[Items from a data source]
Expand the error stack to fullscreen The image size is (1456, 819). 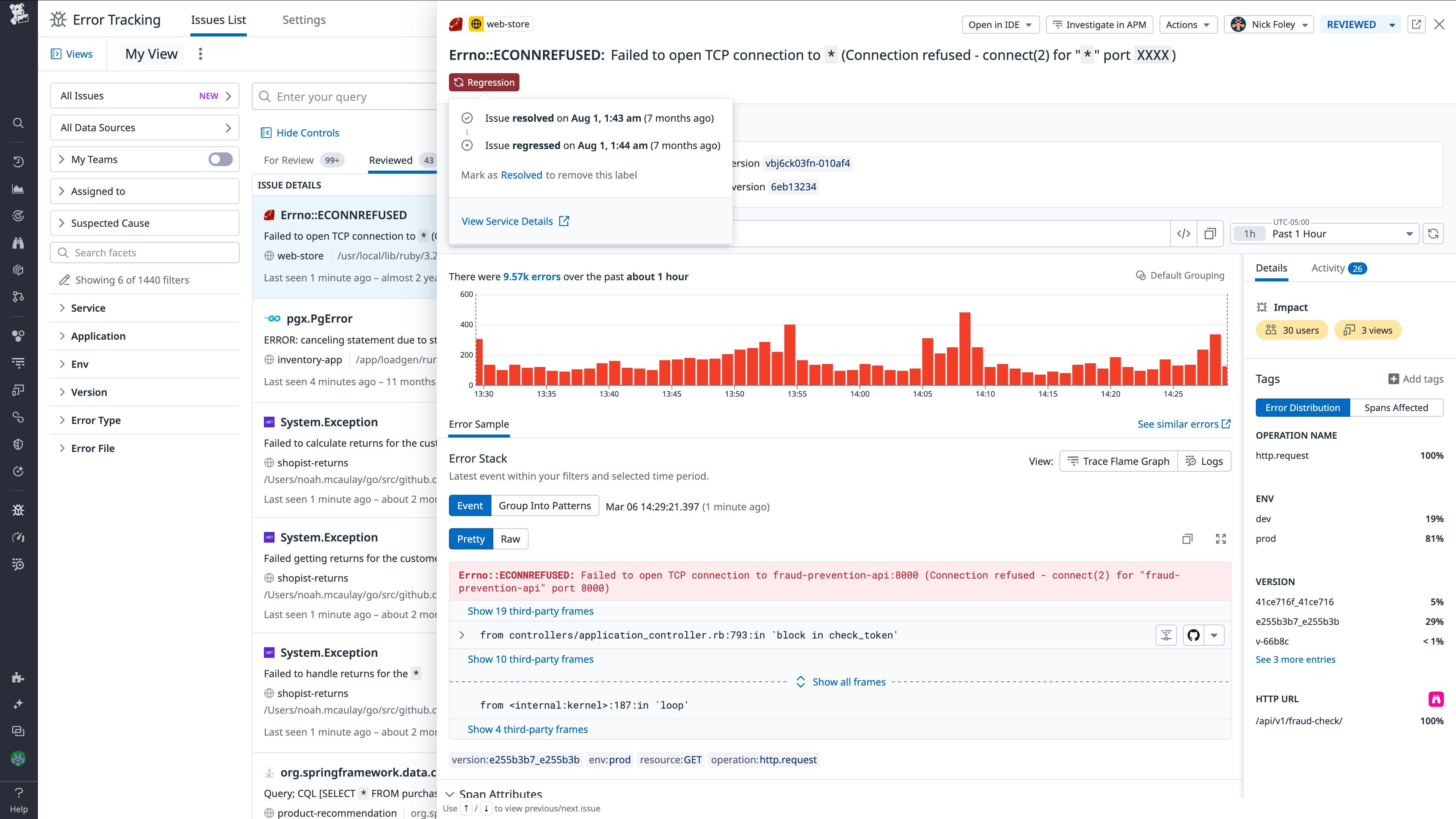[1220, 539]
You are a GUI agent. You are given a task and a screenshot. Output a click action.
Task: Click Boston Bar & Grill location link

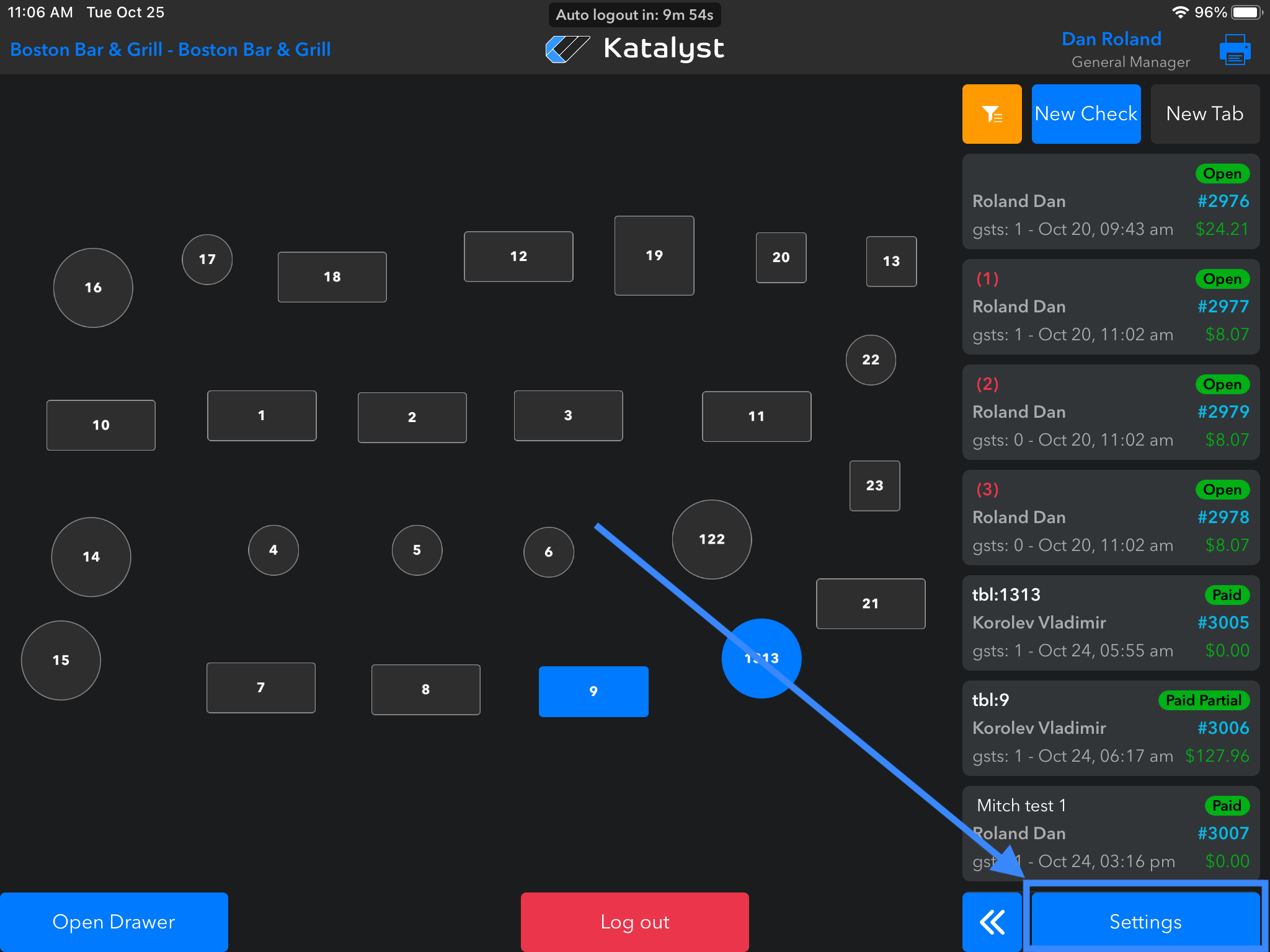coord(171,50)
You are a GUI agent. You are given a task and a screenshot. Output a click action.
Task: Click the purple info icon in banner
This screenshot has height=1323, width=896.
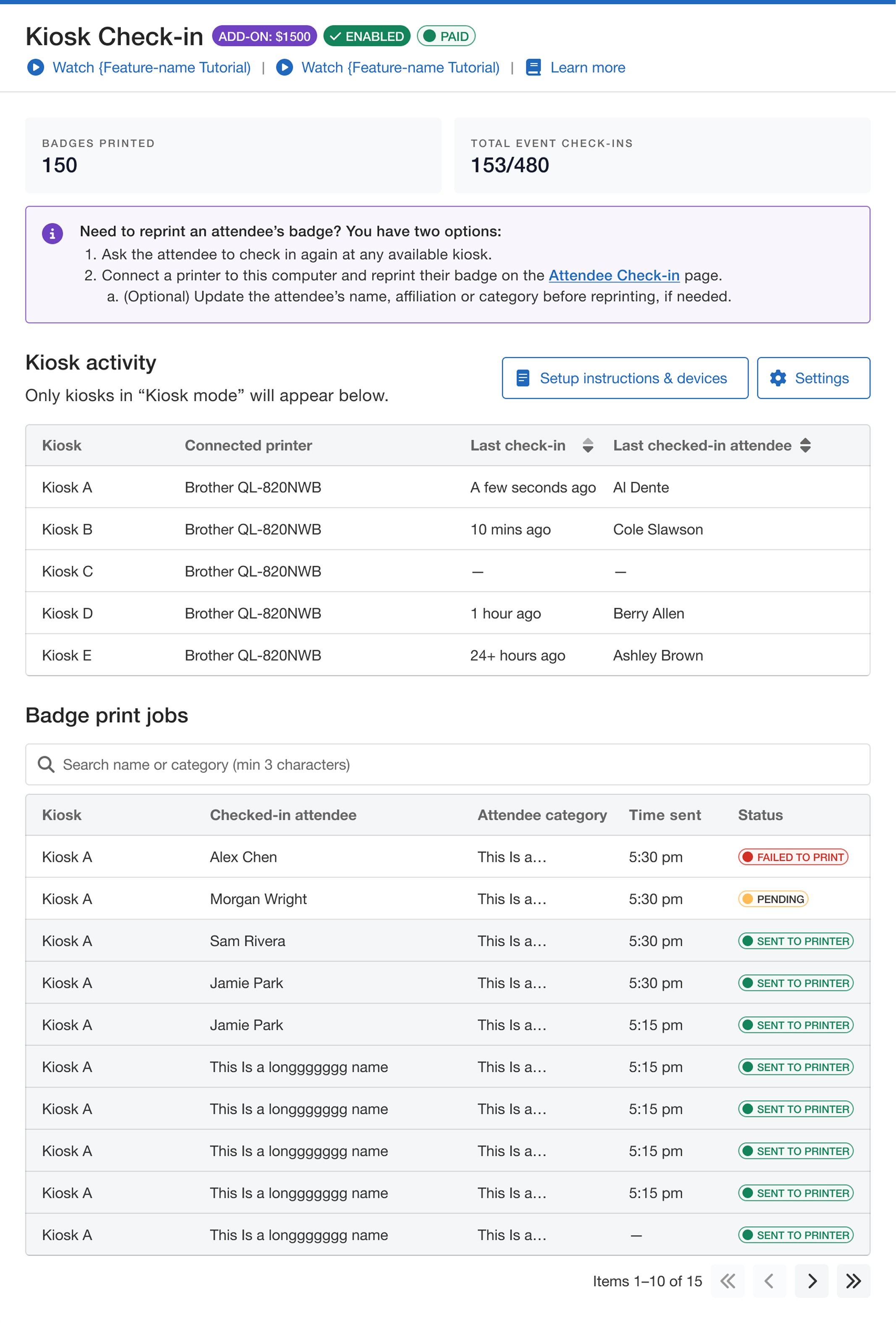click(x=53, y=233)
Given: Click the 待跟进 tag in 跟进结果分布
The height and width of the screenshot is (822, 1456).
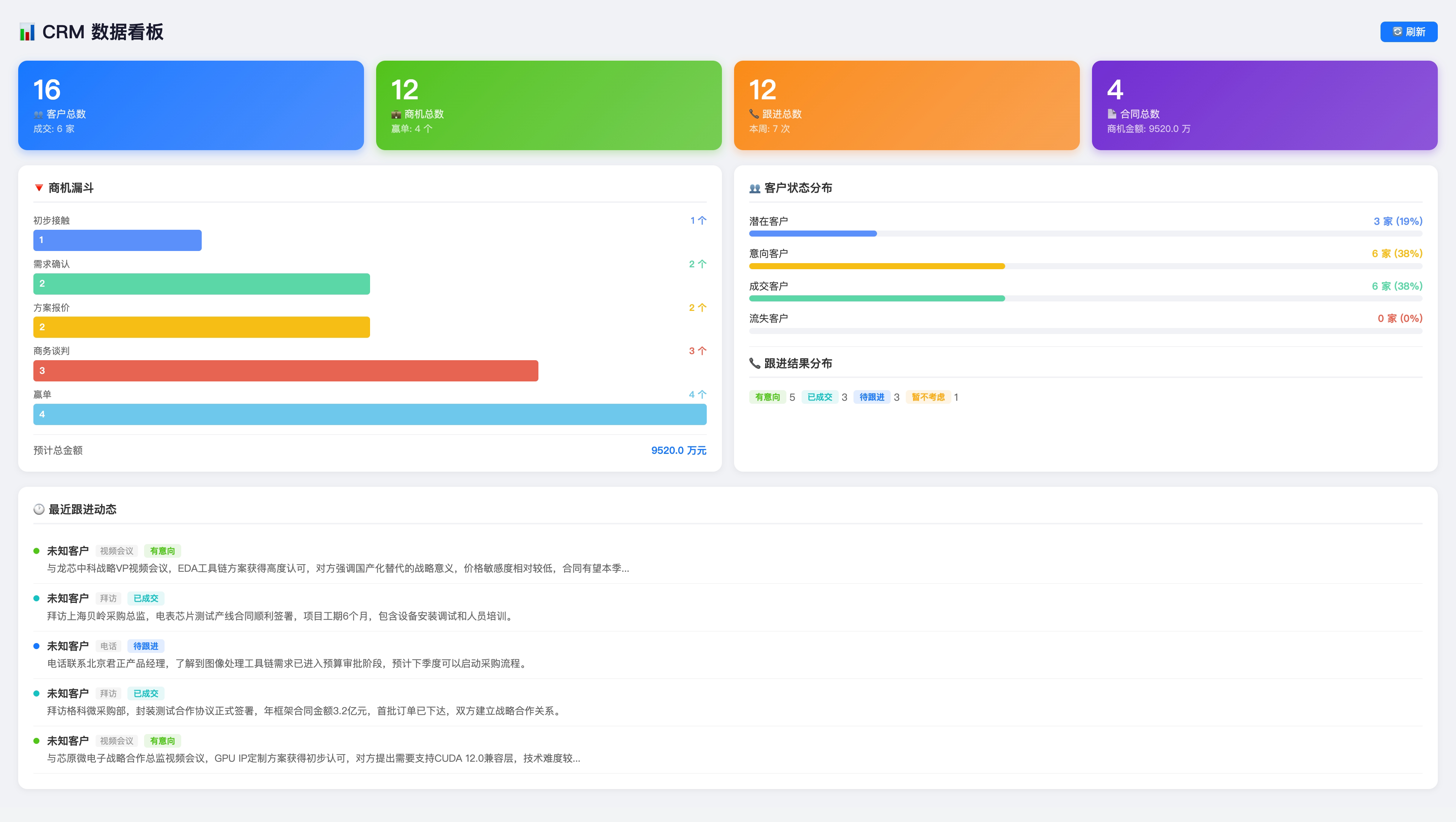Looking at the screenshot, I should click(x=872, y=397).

■ **DIRECTIONS**:
Word for word, restate the lines from the line with "This screenshot has height=1323, width=896." through the last line of the entries, and nothing beyond them. Omit pictures.

■ **ANSWER TO THIS EXERCISE**:
This screenshot has height=1323, width=896.
click(x=53, y=233)
Given: Click the 待跟进 tag in 跟进结果分布
The height and width of the screenshot is (822, 1456).
Looking at the screenshot, I should click(x=872, y=397).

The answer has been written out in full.